At that moment Grant Fuhr, the Hall of Fame goaltender, text-messaged Pierre Larouche, the former 50-goal scorer who sits in the Penguins owners box and is one of Lemieux's closest friends. "That," the message read, "might be your Cup."
"The breakaway in the third period is a pretty big save at a pretty big time for our team," Pittsburgh coach Dan Bylsma said. "And that's what Marc-André has been able to do for our team throughout the playoffs."
"We all knew it was going to happen," Staal said of Fleury's splendid Game 6. "Flower's an unbelievable goaltender. He does a great job bouncing back, and he was obviously there for us the whole game. You could tell everybody in this room was confident that he wasn't going to let anything in."
Certainly Flower and The Piece had support.

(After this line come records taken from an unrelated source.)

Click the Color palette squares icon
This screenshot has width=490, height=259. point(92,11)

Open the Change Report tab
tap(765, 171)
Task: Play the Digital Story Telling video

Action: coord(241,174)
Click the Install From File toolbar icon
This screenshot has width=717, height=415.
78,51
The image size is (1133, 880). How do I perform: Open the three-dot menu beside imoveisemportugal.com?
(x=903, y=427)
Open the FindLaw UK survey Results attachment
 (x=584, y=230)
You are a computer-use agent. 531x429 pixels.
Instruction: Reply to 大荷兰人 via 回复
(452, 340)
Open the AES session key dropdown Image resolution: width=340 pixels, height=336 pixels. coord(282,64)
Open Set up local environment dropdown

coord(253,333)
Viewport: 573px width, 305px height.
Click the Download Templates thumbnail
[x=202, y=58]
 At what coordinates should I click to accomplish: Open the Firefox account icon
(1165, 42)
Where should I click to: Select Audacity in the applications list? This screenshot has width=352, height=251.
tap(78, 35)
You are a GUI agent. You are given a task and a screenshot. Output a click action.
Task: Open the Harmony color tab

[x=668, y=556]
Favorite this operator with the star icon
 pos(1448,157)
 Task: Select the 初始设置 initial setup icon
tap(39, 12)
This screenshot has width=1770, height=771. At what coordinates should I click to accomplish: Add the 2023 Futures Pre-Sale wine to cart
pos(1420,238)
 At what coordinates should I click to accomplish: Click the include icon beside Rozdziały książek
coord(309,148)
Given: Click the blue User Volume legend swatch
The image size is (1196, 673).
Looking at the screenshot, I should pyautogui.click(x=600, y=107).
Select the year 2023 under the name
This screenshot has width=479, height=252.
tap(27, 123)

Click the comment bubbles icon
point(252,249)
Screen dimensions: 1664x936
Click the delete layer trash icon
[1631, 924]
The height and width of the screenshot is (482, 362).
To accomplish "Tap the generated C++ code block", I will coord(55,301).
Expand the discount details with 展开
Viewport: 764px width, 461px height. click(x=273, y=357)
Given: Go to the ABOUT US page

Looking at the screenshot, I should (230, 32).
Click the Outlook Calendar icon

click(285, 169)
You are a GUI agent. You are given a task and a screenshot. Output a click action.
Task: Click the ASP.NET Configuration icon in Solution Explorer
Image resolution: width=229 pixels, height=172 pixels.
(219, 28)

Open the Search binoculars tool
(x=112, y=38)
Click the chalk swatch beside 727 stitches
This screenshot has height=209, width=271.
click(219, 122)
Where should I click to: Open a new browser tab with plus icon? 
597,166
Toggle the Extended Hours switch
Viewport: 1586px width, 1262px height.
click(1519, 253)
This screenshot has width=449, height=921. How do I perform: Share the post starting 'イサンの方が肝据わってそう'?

Even Petr Sykora blocked a shot. The veteran Penguins right winger hasn't exactly been known for throwing his body in front of speeding vulcanized rubber -- in fact, Sykora, who hadn't been dressed for a playoff game for a month and three days, recently really hasn't been known for much of anything -- but he interceded on a shot by Brett Lebda midway through the second period. (Sykora had a mere 20 blocks during the season, presumably because the puck found him as often as he found the puck.) But in an elimination game, Sykora laid it on the line by laying out in front of a puck.
Now a final deserving of a Game 7 will provide exactly that, a bit of high drama that could anoint this be the best seven-gamer since the New York Rangers beat Vancouver in 1994. Marian Hossa, the Benedict Arnold who joined the Detroit Red Coats because he thought he would have a better chance of winning the Cup there than in Pittsburgh, still might be correct, but it behooves him to actually do something about it. Hossa had just one shot Tuesday. Through the first six games, he has no goals and three assists.
If The Piece denies him, the Penguins could be golden.